(Set of tasks)
A – In the commentary on U.S. inflation and the Federal Reserve, for how many consecutive months had the cost of goods been falling, ending in November?
B – Using the commentary on U.S. inflation and the Federal Reserve, decide whether each statement agrees with it: (i) the prices of services are still rising; (ii) the Fed's mandate covers only stabilizing inflation; (iii) the index of pressure on global supply chains is still above pre-pandemic levels. Answer yes or no for each, quoting the words that decide it.
C – Extend the commentary on U.S. inflation and the Federal Reserve past its final sentence.

---- Extracted text

While the market is trying to understand where EUR/USD will go after the release of U.S. inflation data for December, the Federal Reserve is puzzling over the dynamics of consumer prices. The cost of goods has been falling for six consecutive months, ending in November, thanks to the recovery of supply chains. However, the prices of services, on the other hand, continue to rise. This creates huge uncertainty and complicates decision-making.
Dynamics of U.S. Inflation
The Federal Reserve has a dual mandate. The central bank must stabilize inflation near the 2% target while simultaneously supporting the labor market. Its dovish pivot in December, against the backdrop of the personal consumption expenditures index not reaching its target, means the Fed is now paying more attention to the economy than prices. Why is this? There is a belief that Jerome Powell and his colleagues want to support the current government in the 2024 U.S. presidential elections. Joe Biden is unlikely to like the idea of slowing down the U.S. economy. Stimulating it through easing monetary policy would allow the Democrats to win again.
Perhaps the reasons for the Fed's dovish pivot should be sought in the synchronous dynamics of the index of pressure on global supply chains and inflation in the USA. After a sharp rise due to the pandemic and the armed conflict in Ukraine, the first indicator has been steadily declining and returned to pre-pandemic levels. Inflation follows the same trajectory. If so, then the federal funds rate should be gradually lowered to provide the U.S. economy with favorable conditions as before.

--------
---- Extracted records

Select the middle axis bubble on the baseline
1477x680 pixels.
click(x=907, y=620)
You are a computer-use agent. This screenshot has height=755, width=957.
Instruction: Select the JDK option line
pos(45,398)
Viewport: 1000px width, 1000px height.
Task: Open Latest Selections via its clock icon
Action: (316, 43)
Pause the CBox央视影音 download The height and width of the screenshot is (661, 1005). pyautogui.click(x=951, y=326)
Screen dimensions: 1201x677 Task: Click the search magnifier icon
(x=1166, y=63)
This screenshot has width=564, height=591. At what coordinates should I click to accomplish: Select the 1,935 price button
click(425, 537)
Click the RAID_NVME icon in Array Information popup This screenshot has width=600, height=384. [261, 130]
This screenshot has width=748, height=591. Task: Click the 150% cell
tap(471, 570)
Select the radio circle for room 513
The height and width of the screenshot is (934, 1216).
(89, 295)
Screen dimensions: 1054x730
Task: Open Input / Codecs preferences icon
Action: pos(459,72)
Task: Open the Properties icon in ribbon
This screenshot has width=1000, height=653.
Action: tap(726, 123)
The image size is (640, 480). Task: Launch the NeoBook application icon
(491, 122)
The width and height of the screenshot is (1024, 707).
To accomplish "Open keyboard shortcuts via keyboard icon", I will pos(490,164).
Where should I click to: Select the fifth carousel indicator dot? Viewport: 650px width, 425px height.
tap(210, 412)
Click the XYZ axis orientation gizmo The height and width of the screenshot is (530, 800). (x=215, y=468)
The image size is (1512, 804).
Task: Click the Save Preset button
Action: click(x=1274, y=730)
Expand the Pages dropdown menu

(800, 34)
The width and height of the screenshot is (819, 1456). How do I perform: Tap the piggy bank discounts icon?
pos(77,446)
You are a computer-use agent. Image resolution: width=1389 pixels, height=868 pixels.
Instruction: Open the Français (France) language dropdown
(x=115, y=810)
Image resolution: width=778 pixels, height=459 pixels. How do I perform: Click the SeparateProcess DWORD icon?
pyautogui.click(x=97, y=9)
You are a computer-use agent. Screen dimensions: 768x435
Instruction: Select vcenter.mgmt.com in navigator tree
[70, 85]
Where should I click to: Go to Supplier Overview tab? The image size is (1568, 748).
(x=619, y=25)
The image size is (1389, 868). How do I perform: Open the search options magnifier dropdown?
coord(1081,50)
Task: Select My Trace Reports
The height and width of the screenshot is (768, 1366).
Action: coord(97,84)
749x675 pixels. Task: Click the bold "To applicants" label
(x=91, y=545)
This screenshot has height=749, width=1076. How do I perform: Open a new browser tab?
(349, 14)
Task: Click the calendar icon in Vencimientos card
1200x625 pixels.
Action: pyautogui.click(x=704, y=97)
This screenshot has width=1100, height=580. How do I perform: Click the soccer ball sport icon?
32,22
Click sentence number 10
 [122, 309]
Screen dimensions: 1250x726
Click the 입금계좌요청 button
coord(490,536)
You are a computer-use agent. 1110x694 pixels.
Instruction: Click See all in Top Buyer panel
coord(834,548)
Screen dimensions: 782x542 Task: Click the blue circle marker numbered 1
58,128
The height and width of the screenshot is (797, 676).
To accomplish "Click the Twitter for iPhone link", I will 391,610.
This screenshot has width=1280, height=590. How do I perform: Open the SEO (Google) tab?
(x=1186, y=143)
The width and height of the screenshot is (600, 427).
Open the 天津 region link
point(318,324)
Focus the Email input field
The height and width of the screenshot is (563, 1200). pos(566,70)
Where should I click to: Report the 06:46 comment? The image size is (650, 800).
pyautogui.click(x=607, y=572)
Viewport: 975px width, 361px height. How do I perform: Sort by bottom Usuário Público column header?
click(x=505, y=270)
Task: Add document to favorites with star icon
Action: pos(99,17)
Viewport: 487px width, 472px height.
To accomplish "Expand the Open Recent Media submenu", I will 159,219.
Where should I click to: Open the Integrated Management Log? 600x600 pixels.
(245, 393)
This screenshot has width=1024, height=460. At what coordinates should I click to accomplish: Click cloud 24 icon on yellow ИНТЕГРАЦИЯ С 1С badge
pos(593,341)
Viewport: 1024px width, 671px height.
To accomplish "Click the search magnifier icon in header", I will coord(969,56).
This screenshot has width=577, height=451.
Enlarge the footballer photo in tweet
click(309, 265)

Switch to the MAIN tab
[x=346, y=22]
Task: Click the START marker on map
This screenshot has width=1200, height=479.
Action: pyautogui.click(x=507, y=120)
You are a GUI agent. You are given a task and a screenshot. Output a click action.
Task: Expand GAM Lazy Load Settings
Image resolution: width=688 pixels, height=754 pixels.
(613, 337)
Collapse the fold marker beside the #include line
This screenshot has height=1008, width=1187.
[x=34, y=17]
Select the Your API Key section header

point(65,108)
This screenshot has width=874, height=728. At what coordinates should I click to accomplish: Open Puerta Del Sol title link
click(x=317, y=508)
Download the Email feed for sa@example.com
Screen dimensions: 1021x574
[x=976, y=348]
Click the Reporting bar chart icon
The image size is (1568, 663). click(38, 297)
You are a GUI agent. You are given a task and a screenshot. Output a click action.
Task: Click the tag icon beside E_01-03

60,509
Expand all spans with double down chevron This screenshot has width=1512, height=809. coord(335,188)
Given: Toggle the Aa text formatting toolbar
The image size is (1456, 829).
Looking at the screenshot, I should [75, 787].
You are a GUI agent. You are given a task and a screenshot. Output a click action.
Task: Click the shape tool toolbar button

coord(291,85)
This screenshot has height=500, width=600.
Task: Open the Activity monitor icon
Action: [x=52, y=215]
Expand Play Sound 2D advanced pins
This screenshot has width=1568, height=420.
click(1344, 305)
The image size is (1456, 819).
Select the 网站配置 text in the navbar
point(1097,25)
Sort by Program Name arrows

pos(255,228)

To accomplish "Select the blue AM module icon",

--------

(Answers for each item)
A – Six consecutive months.

B –
(i) Yes: "the prices of services, on the other hand, continue to rise."
(ii) No: "The central bank must stabilize inflation near the 2% target while simultaneously supporting the labor market."
(iii) No: "the first indicator has been steadily declining and returned to pre-pandemic levels."

C –
Dynamics of the Supply Chain Pressure Index
Wherever the truth lies, markets, after the Fed's dovish pivot, wanted more. In its forecasts, the central bank indicated three rate cuts in the federal funds in 2024, but investors saw six. The market clearly got ahead of itself in October-December and is now reversing. Investors are revising their views, allowing the U.S. dollar to mark its best start to the year since 2011. However, it is not a fact that its winning streak will continue.
TD Securities believes that after the tumultuous movements in 2023 on Forex, there will come a medium-term consolidation. The drop in the USD index could have been more serious in the fourth quarter, but investors did not hastily get rid of the U.S. currency. At the beginning of 2024, it corrected its positions. Danske Bank even claims that EUR/USD reached its peak at the end of December and will now decline. The bank advises its clients to sell euros against the U.S. dollar on the rise.
In reality, it is better not to rush anywhere until the release of the U.S. inflation data for December.
Technically, on the daily chart of EUR/USD, the bears' attempt to play an inside bar did not yield results. If the market does not go where it is expected, it is more likely to go in the opposite direction. Isn't this principle a reason for a breakout in the main currency pair at resistance at 1.098?